“A vida é feita de palavras, elas explicam e fazem nascer e morrer. Se ninguém pronuncia um nome este ser está morto, mesmo que respire e leve um coração batendo no peito. Estar vivo é ser palavra na boca de alguém.”
- Socorro Acioli, em seu livro Oração para Desaparecer
Hoje, se eu pudesse, ligaria para minha avó.
Contaria que fiz Romeu e Julieta para uma sobremesa despretensiosa numa segunda-feira.
Talvez ela me questionasse, achando no mínimo estranho essa vontade urgente e sem pretexto que me surgiu. Nunca gostei muito do queijo minas, e não perdia as oportunidades de exaltar meu favoritismo com o pudim.
Mas ver o queijo e a goiabada ali, na mesma prateleira da geladeira, o queijo na queijeira e a goiabada num recipiente de vidro, me soou tão familiar e natural quanto teria sido discar o número da casa dela para contar que havia trocado todo meu aparelho de jantar do dia a dia.
Ou, então, para falar que eu estava precisando de umas toalhas novas para a mesa da cozinha, o que se transformaria numa conversa sobre os tipos de toalha, onde comprar, e todo um universo de diálogo sobre toalhas, incluindo os bicos, sempre muito importantes para o acabamento.
Talvez a conversa voltasse para o Romeu e Julieta e eu descobriria que ela leu na mocidade todas as obras de Shakespeare em inglês original, sem as adaptações modernas. Talvez recitasse uma passagem ou duas de cabeça. E ainda acharia alguma conexão sutil para incluir uma curiosidade sobre as declinações do latim.
Nada tão absurdo numa conversa com ela. Minha avó era culta na medida do inesperado.

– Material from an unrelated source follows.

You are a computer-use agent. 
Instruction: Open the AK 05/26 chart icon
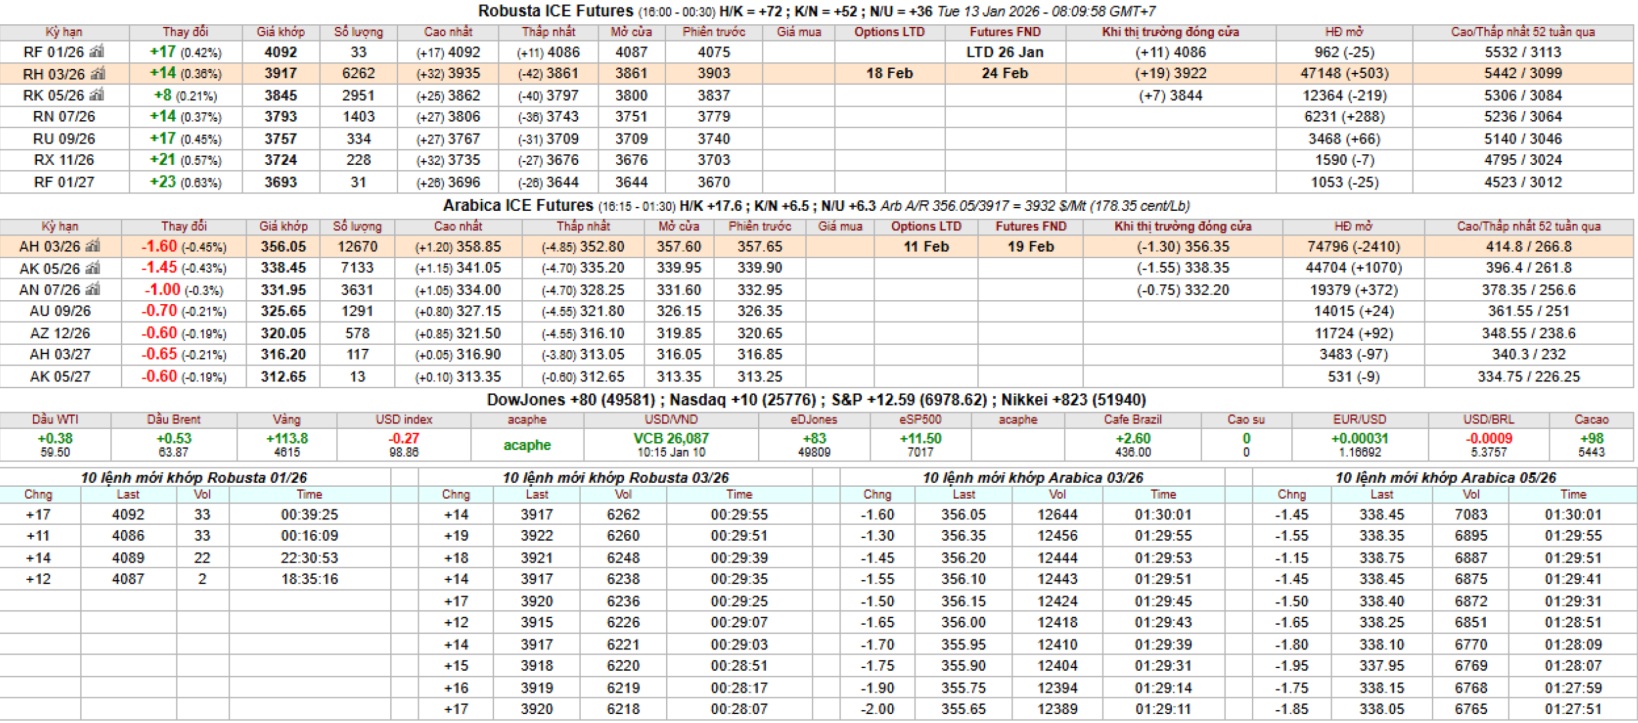(x=93, y=268)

Quem sabe ela me contaria das vezes em que esteve em Verona, e começaria a rememorar as comidas tradicionais italianas divididas pelas regiões. Provavelmente me ensinaria algum passo a passo para alguma receita, sempre com a ressalva “é só fazer um molho simples”. Aquele simples que de simples nada tem.

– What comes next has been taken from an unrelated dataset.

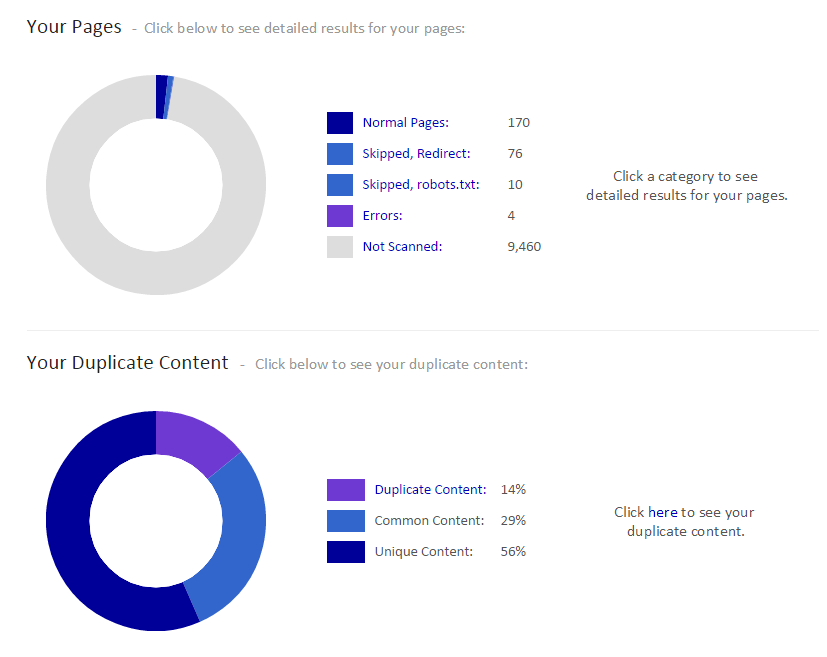Select the purple Errors legend swatch
The image size is (827, 657).
340,216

Ela me perguntaria sobre algum restaurante novo, eu falaria o que eu havia escolhido do cardápio, eu falaria para ela ler o livro Sabor, do Stanley Tucci, ela falaria que leu a crítica que saiu no jornal a respeito do filme Conclave e eu recordaria em silêncio a memória dela lendo o caderno Paladar.
Falaríamos mais um bocado sobre assuntos diversos, alguns de pouca monta outros tão profundos como a vida, e eles teriam pitadas gastronômicas aqui e ali.
Aos poucos, perceberia que mais que memórias criadas, a lembrança futura da minha avó não se resumiria em evocar seu nome, mas apareceria em temperos e sabores da vida no cotidiano, como num Romeu e Julieta.
Fiquei com vontade de comprar uma toalha nova para a mesa da minha cozinha. Minha avó teria gostado. Aprendi isso com ela: ter sempre toalhas bordadas e bonitas à mesa.
Está aí uma pessoa retratada em letras, em palavras misturadas com emoções. Um retrato vivo de um dia normal nas nossas vidas. A D. Marilena vive neste texto. Saudades…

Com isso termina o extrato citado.